My Own Personal Hell
I’m a clicker. I click things off as soon as my eyes have witnessed its existence. Texts, Facebook messages, emails, everything gets clicked whether I can tell from my phone’s preview it is a simple ‘K’ or a spam message that somehow snuck into my primary account. There are certain exceptions-Social and Promotions in Gmail get a pass, because that’s mostly junk mail and coupons. I also have a secret email account for more junk mail and coupons that I’ve started to let slide, but that’s about it.
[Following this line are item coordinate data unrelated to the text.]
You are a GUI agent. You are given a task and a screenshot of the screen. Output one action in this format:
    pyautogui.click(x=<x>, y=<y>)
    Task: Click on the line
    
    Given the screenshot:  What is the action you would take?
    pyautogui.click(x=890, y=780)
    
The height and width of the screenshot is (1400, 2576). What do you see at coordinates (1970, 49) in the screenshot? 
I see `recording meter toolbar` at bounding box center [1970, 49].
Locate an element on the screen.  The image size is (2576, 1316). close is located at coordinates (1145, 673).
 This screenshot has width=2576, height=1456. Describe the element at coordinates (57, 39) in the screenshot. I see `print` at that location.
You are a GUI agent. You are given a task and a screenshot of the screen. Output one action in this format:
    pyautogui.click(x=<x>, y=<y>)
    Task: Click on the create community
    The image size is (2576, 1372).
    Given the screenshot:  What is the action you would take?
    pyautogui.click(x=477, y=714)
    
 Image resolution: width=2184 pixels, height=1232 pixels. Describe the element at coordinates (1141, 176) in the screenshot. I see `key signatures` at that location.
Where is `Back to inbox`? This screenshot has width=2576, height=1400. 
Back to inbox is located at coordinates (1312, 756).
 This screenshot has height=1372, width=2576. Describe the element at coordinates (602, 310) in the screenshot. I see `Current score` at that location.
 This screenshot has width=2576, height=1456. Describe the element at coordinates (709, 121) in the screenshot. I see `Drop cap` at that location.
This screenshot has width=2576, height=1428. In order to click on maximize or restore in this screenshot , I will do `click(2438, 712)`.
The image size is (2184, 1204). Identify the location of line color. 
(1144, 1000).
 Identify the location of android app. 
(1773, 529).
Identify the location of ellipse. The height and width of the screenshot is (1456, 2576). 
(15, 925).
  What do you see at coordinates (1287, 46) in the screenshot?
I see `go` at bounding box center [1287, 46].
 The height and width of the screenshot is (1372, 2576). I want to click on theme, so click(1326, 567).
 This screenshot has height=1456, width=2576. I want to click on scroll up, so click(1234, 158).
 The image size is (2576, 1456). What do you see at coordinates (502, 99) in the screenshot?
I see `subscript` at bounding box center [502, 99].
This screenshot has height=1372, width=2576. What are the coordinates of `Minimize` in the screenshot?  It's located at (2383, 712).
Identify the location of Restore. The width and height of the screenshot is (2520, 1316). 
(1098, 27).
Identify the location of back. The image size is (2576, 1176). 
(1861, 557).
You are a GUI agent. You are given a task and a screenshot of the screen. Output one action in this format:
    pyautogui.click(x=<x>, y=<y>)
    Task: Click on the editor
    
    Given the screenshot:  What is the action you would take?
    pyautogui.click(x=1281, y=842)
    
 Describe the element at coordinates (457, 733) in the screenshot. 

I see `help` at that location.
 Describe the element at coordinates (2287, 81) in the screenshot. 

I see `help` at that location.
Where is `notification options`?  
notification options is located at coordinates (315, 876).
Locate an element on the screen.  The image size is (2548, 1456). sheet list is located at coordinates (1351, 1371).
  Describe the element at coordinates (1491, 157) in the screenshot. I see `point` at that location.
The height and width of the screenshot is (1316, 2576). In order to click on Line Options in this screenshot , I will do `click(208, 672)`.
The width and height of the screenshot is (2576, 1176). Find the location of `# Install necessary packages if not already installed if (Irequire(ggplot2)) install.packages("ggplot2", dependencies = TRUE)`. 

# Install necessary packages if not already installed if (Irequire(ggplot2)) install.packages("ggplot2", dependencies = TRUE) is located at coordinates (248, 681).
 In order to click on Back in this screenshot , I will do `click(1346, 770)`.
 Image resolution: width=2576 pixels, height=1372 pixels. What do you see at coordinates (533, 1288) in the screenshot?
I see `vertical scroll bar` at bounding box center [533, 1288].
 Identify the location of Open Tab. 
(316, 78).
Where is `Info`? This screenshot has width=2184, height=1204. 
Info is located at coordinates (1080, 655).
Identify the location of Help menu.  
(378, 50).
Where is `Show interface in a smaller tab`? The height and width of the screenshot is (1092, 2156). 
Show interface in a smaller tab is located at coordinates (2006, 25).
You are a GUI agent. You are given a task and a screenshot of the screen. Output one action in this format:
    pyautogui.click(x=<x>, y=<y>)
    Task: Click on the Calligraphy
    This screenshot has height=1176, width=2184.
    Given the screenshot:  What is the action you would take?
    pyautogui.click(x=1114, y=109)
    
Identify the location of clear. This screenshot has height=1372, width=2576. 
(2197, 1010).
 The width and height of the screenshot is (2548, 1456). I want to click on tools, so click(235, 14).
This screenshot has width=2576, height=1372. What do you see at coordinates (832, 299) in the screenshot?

It’s usually not a problem, and I don’t let it effect my personal life. Although it irks me to see friends’ phones with millions of notifications going unanswered, I choose to not let it disturb our friendship and carry on bravely. No one has even known my notification OCD until today, when Spotify has exposed me for the freak that I am, and has decided to single-handedly crush my soul with this:
It’s a notification from Spotify, alerting me that it wants to tell me something. But when I go in to see what it could be, I get this:
This sickening, spinning wheel of uncertainty. It’s been churning for minutes, spinning and spinning with no solution. And until I pass through this portal of agony, I am left in purgatory to wait to check off that yes, I have in fact viewed my notification, elating with joy in the triumph of being able to click it off.
Until then I wait. If I ever do go to hell, this will be it. Unless- I am already there.